Effects of bilateral subthalamic nucleus deep brain stimulation on motor symptoms in Parkinson's disease: a retrospective cohort study.

Deep brain stimulation of the bilateral subthalamic nucleus (STN) is a therapeutic option for patients with Parkinson's disease (PD) in whom medical therapies have been ineffective. This retrospective cohort study analyzed the motor function of 27 patients with advanced PD, from the First Affiliated Hospital of Guangzhou Medical University, China, who received deep brain stimulation of the bilateral subthalamic nucleus and evaluated its therapeutic effects. The 10-year follow-up data of patients was analyzed in Qingyuan People's Hospital, Sixth Affiliated Hospital of Guangzhou Medical University, China. The follow-up data were divided into two categories based on patients during levodopa treatment (on-medication) and without levodopa treatment (off-medication).
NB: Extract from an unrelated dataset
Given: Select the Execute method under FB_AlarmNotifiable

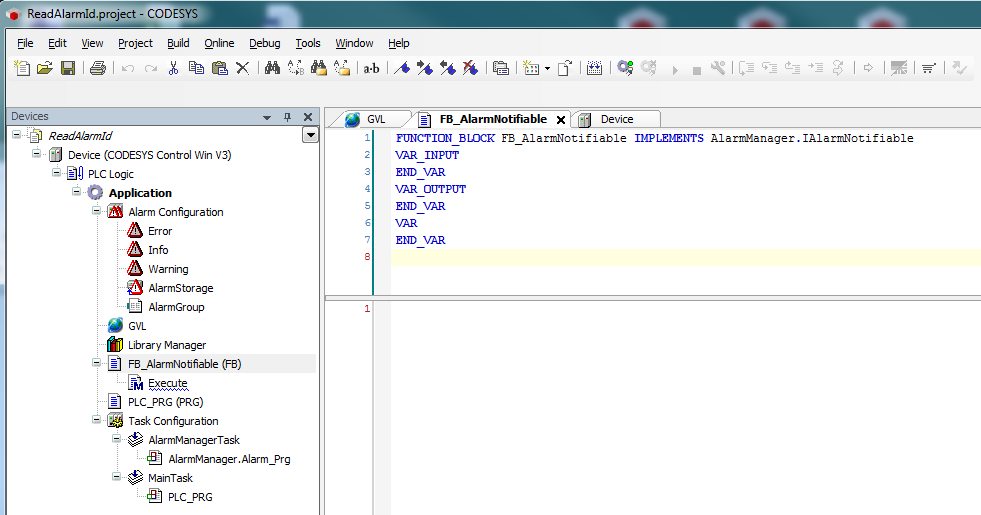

Compared with baseline, the motor function of on-medication PD patients improved after deep brain stimulation of the bilateral subthalamic nucleus. Even 2 years later, the motor function of off-medication PD patients had improved. On-medication PD patients exhibited better therapeutic effects over the 5 years than off-medication PD patients. On-medication patients' akinesia, speech, postural stability, gait, and cognitive function worsened only after 5 years. These results suggest that the motor function of patients with advanced PD benefitted from treatment with deep brain stimulation of the bilateral subthalamic nucleus over a period up to 5 years. The overall therapeutic effects were more pronounced when levodopa treatment was combined with deep brain stimulation of the bilateral subthalamic nucleus. This study was approved by Institutional Review Board of Qingyuan People's Hospital, The Sixth Affiliated Hospital of Guangzhou Medical University, China (approval No. QPH-IRB-A0140) on January 11, 2018.

Chinese Library Classification No. R454.1; R741; R338.2+4

Introduction

Parkinson’s disease (PD), a neurodegenerative condition characterized by motor dysfunction, causes behavioral, cognitive and psychiatric deficits in the affected patients (Peng and Zhao, 2016; Elvsåshagen et al., 2020; Qu et al., 2020; van de Weijer et al., 2020). Dysfunctions in the motor circuit that controls movements, the associative circuit that controls executive functions and the limbic circuit that controls emotions and motivation, contribute to the symptoms in PD patients (Rommelfanger and Wichmann, 2010; Goulding et al., 2020). The subthalamic nucleus (STN) is a structure in the basal ganglia involved in motor function and any modulation in the STN causes alteration in impulse control. Therefore, deep brain stimulation (DBS) of the STN in human patients has been reviewed and shown to be an effective treatment choice in patients with advanced PD (Choi et al., 2019). Long-term studies on STN stimulation show a clear effect on the cardinal motor symptoms of the disease for a notable period, however, the symptoms and PD conditions then deteriorate further (Jiang et al., 2015; Peng et al., 2018).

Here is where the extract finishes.